Turkey, which maintains close defense and economic ties with both Russia and Ukraine, has been cautious about touting what has arguably become one of its most famous exports. The drone sales had been a major irritant for Russia long before its invasion of Ukraine; Vladimir Putin’s spokesman Dmitry Peskov warned late last year that the Turkish drones would have a “destabilizing” impact in the region.
A high-level Turkish bureaucrat told reporters on Friday that Russia has repeatedly complained to Ankara about drone sales to Ukraine. “They used to complain before, they are complaining right now, but we have already given the answer… these are [from] a private company and this purchase had been done before the war,” he told a foreign media briefing.
Ukraine was the first country to purchase the TB2s in 2019 and has ordered at least 36 drones so far. Last month, its defense minister announced the arrival of a new shipment of the drones.
Selcuk Bayraktar, the chief technology officer of Baykar Technologies, is more keen to talk about his drones’ technology than politics. He also happens to be the son-in-law of the Turkish president, who has emerged as a key mediator between Russia and Ukraine in the war.
Bayraktar has heard the song dedicated to his namesake drone and knows the social media phenomenon it has become in Ukraine, but he measures his words carefully when discussing Ukraine.
“I think it is one of the symbols of resistance, it gives them hope,” Bayraktar, an engineer and graduate of the Massachusetts Institute of Technology, told CNN during a rare tour of the drone production facility in Istanbul last week.

## About this exercise
Carry on the article about Turkey's drone sales to Ukraine from the point where it stops.

## Entries shown
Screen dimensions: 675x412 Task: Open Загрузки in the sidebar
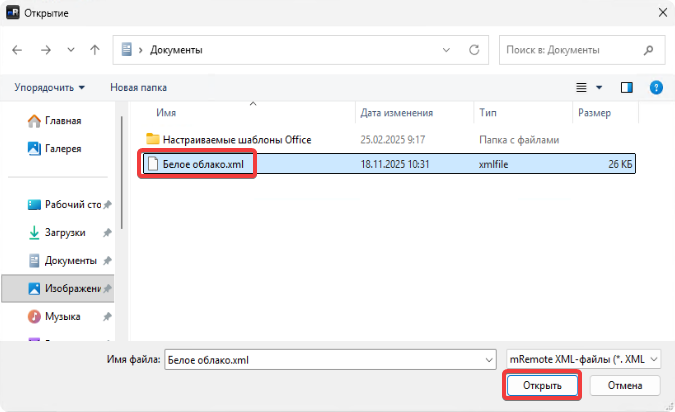pyautogui.click(x=63, y=232)
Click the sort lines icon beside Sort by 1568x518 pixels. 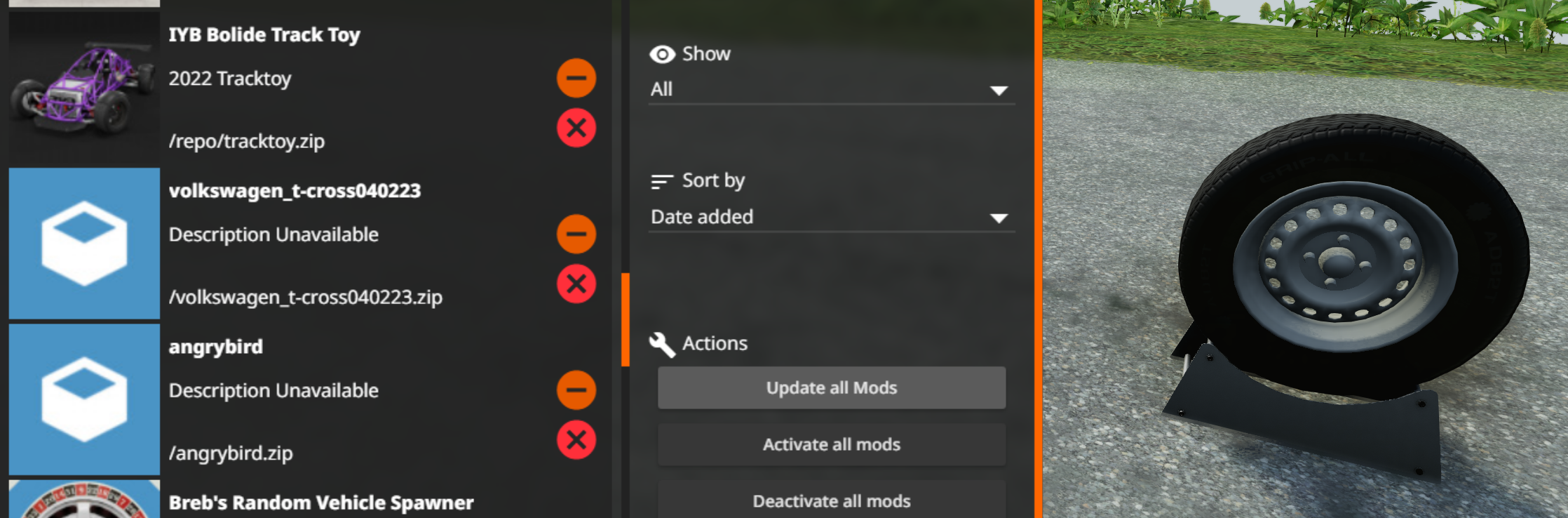662,182
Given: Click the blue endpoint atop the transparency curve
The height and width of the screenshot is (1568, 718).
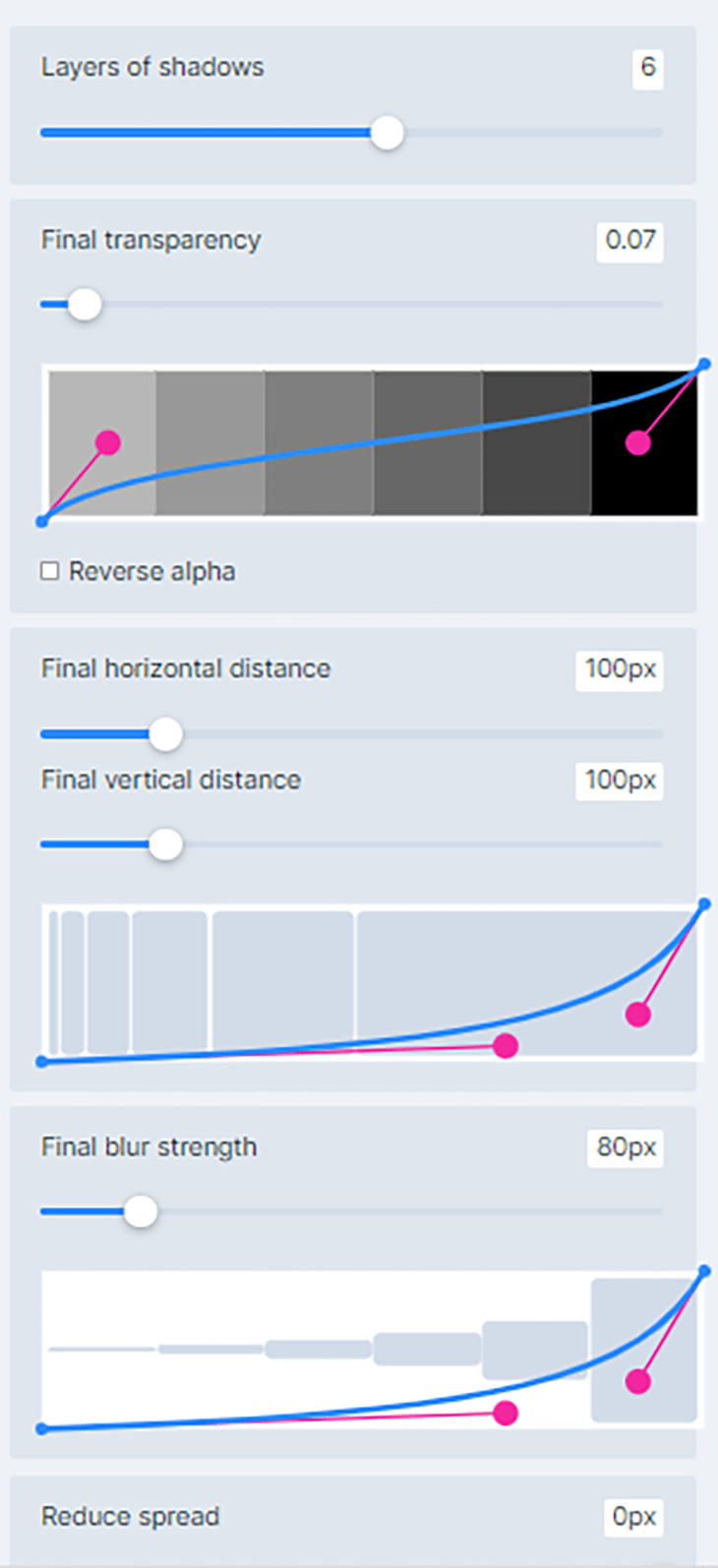Looking at the screenshot, I should tap(704, 364).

## Exercise response
“People are resisting and defending their homeland from an illegal occupation and … if you want independence you have to be able to stand up and resist and I think that’s what the brave people of Ukraine and leadership has done,” he said. “At the same time, you need technology, you need your own indigenous defense capacity, but when people’s lives are on the line… I don’t want to compare that to any sort of technology.”
On display is the “Kizilelma” (Red Apple), Turkey’s first unmanned fighter jet, which has just hit the production line and is named after the Turkish mythologic expression that symbolizes the ideal — the goal one wants to reach. Bayraktar said it is expected to begin flying next year.
Industry experts say factors such as cost are what make the drones appealing.
“[The] Bayraktar TB2 offers an almost perfect price and combat efficiency balance [and] has an affordable unit cost,” said Dr. Can Kasapoglu, Director of Defense Research of the Turkish Center for Economics and Foreign Policy (EDAM). “TB-2’s competitors in the weapons market are more expensive, come with more bureaucratic and political hurdles for procurement, or come with uncertain supply sustainability.”
The company didn’t release price information.
The drone is also combat-tested which is a crucial criterion in arms transactions, he said.
“When the music stops, TB2s are likely to inflict more damage on the adversary than they take,” Kasapoglu added. “This is of critical importance, especially for NATO’s eastern flank”.
Baykar Tech has signed contracts with at least 19 countries, most of which were signed in the past 18 months. Among the buyers is Poland, the only EU and NATO member to have ordered the UAVs.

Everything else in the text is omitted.